● Selected passage:
──────

Gods were like socially accepted in the ancient world and they were more open about religion. It wasn't like today where people think you're crazy for being anything but the mainstream religion, there were a bunch of cults and gods being imported all the time.

A modern correlation would be middle aged women and minion memes, it's self replicating, besides why wouldn't you worship a God who basically tells you to get pissed and fuck all the time?

cause his cults were fucking great, that's why.

Also because he ascended.

> It wasn't like today where people think you're crazy for being anything but the mainstream religion
t.rebbit
why did they murder socrates then?

The idea that new gods could appear or be discovered was not seen as strange. Hell Gods die and are born all the time.

Part of this is because Paganism was not concerned with moral truths. So the discovery of a new God doesn't threaten the existing order.

At the same it was not expected that everyone must worship your God or die. That doesn't happen till Christianity. The Greeks did not give a shit if the Egyptians even knew Zeus existed.

Didn't Romans think that they beat all their opponents because they were so pious the enemies' gods abandoned them for the Romans?

>it was not expected that everyone must worship your God or die. That doesn't happen till Christianity
tips fedora

Fun fact : the original cults used wine made from a variety of grapevines with natural LSD.
Not that hard to understand how people could believe that to be actually divine, especially back then.

>the catholic church actually killed heretics and apostates for hundreds of years
>saying so is being a fedora
What did he mean by this?

>t. Meletus

He meant "I'm a fucking imbecile who has ZERO answer for your fair and accurate criticisms of my cult, so I'm going to quote a meme at you and imagine that I won the debate :^)"

Augustus got the Senate to officially Deify Caesar. The people loved Caesar already and Augustus was Pontifex Maximus, head of religion, so no one minded him.

t. science worshipper

Catholics aren't Christian

Nice meme, kike worshiping submoron.

>tfw invents wine

Corrupting the youth and impiety. Essentially he was asking questions about the nature, attributes, existences, etc. of the Gods. This was essentially seen as reckless endangerment and treason, as denial/disrespect of the deities put the lives of yourself, your family, and your state in extreme danger.

Also he was pissing off some very powerful people, who were tired of being publicly embarrassed.

protestants aren't Christian

Also he was accused of sophistry

My bad

It wasn't at all inconceivable to them that there were gods that they didn't know about. Gods were physical forces of nature, nobody knew how many gods there were, they just had a few of them which they felt reasonably sure about, owing to the lack of catastrophic failure after state rituals appeasing them in the past. When the Roman senate would beseech all of the gods they would list the ones they knew and then add "and all the other gods" in case they missed somebody they didn't know about and he got pissed.

──────

● Problems to solve:
A - Answer these questions from the forum thread on ancient religion:
(i) What did Augustus get the Senate to do?
(ii) What office did Augustus hold, according to the thread?
(iii) What words did the Roman senate add after listing the gods it knew?
B - List every human individual the forum thread on ancient religion names, excluding gods.
C - Copy the passage of the forum thread on ancient religion starting with "Also because he" and going on through "born all the time.".

Collected data entries
──────

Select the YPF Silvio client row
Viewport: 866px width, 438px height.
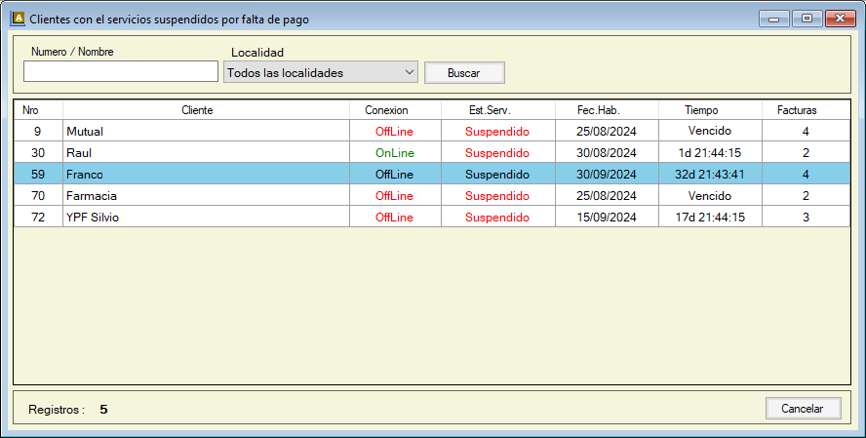(205, 217)

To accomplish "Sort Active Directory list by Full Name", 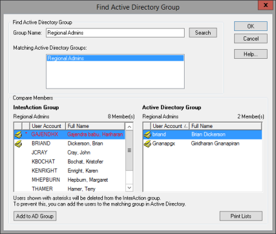I will tap(225, 126).
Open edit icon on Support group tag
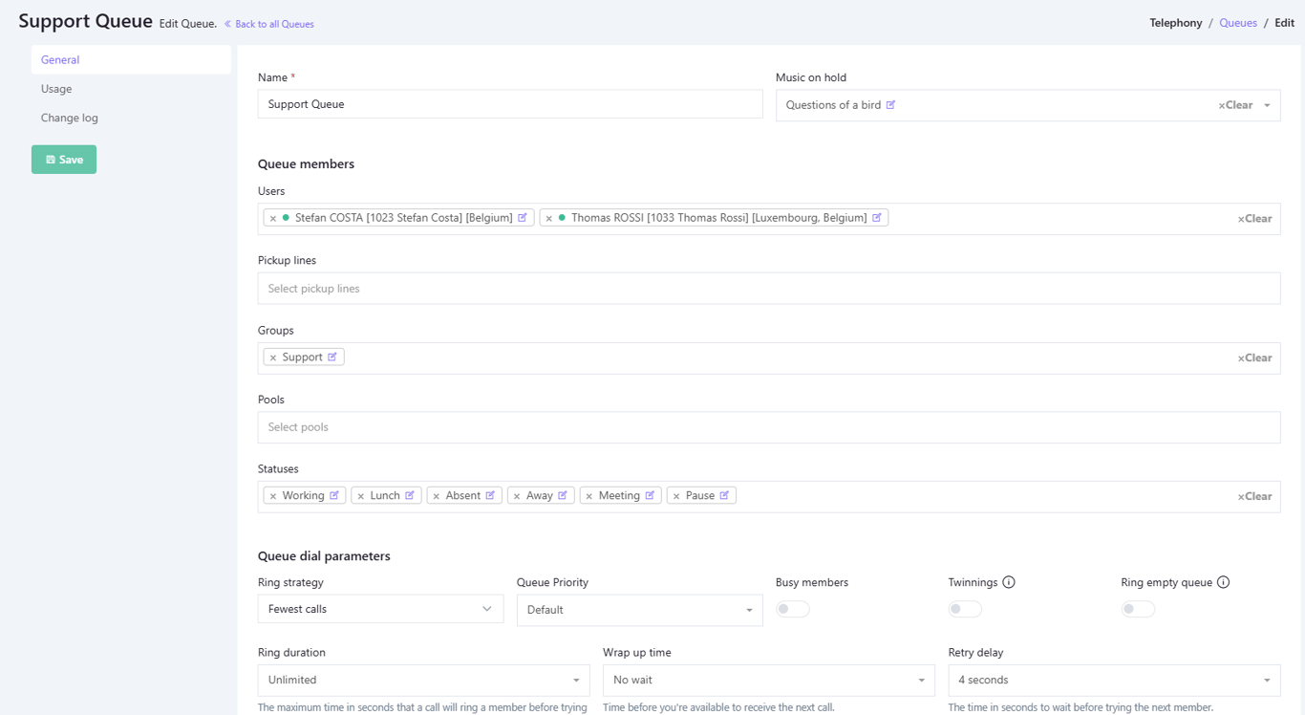This screenshot has width=1305, height=715. [332, 358]

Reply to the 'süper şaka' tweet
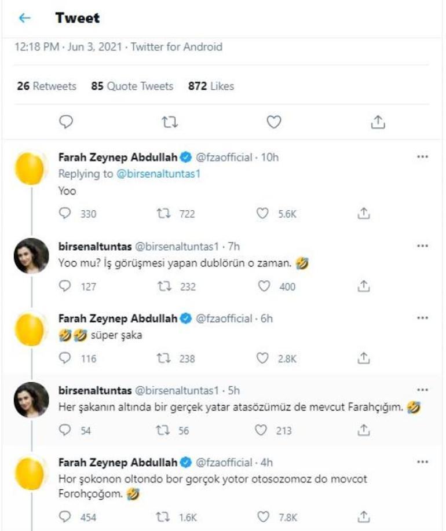tap(65, 358)
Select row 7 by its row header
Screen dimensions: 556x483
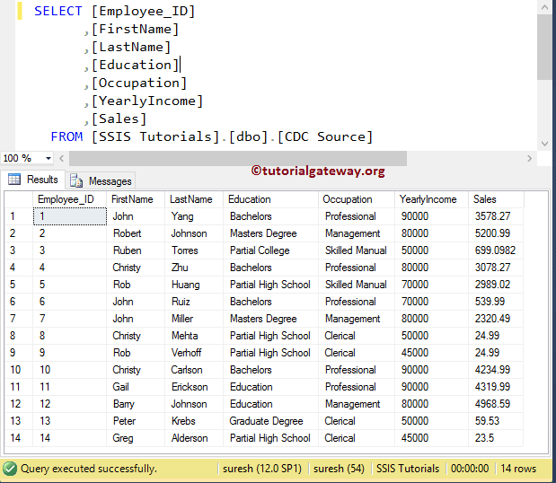click(16, 319)
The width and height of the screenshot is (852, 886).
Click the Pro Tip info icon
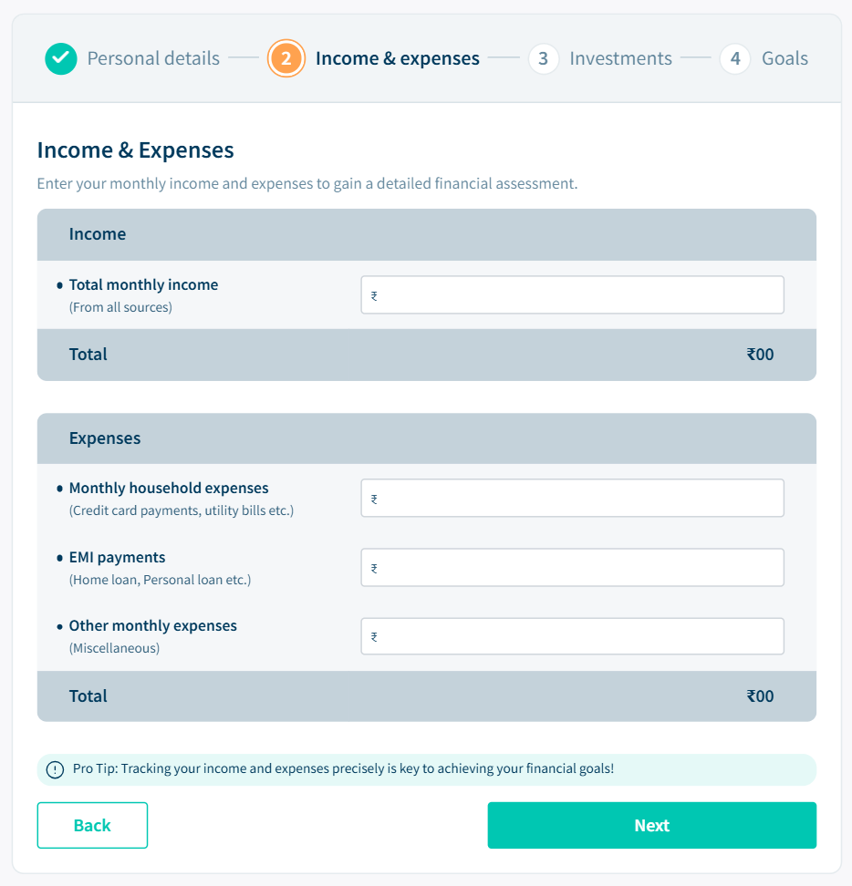pos(55,769)
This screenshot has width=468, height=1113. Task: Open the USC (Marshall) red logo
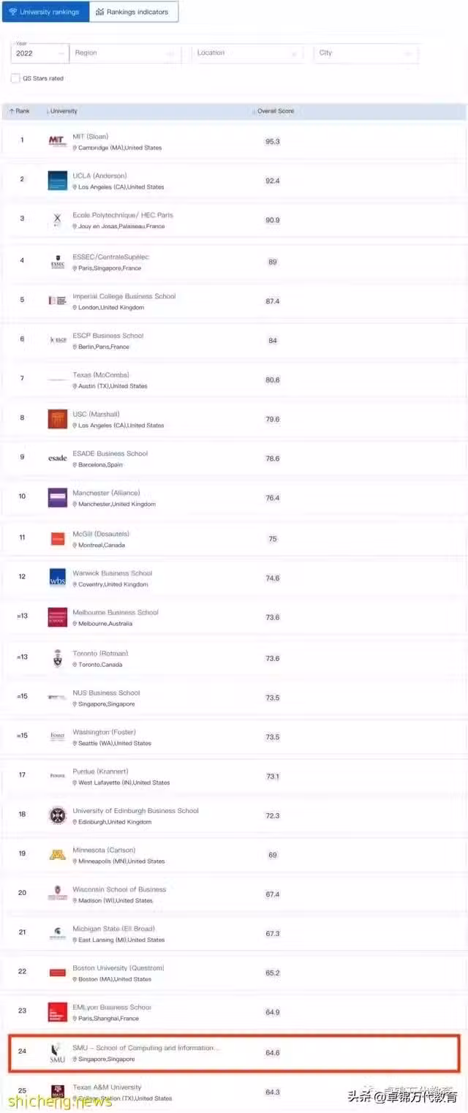click(57, 419)
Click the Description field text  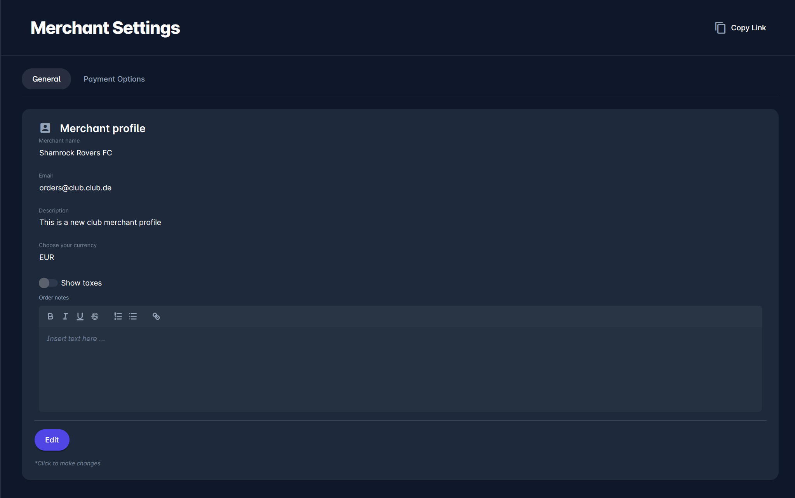[x=100, y=222]
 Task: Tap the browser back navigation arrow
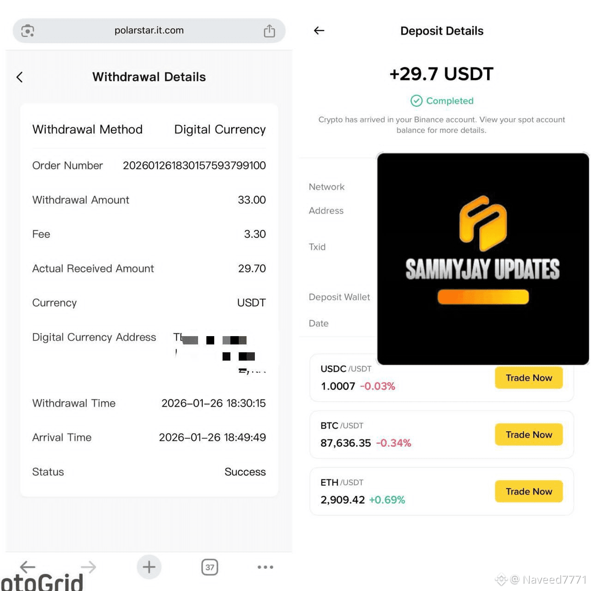click(x=28, y=567)
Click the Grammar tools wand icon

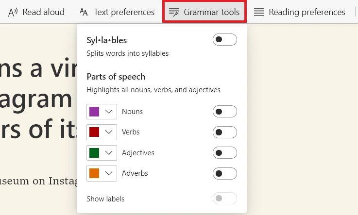[x=174, y=12]
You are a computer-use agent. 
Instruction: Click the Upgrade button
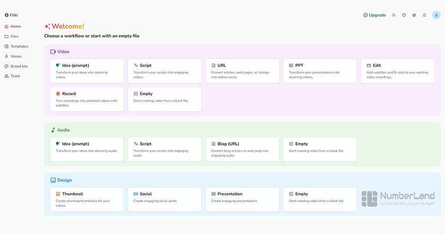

──────

● Answers for the exercise:
A -
(i) Officially deify Caesar.
(ii) Pontifex Maximus, head of religion.
(iii) "and all the other gods"

B - Socrates, Meletus, Augustus, Caesar

C -
Also because he ascended.

> It wasn't like today where people think you're crazy for being anything but the mainstream religion
t.rebbit
why did they murder socrates then?

The idea that new gods could appear or be discovered was not seen as strange. Hell Gods die and are born all the time.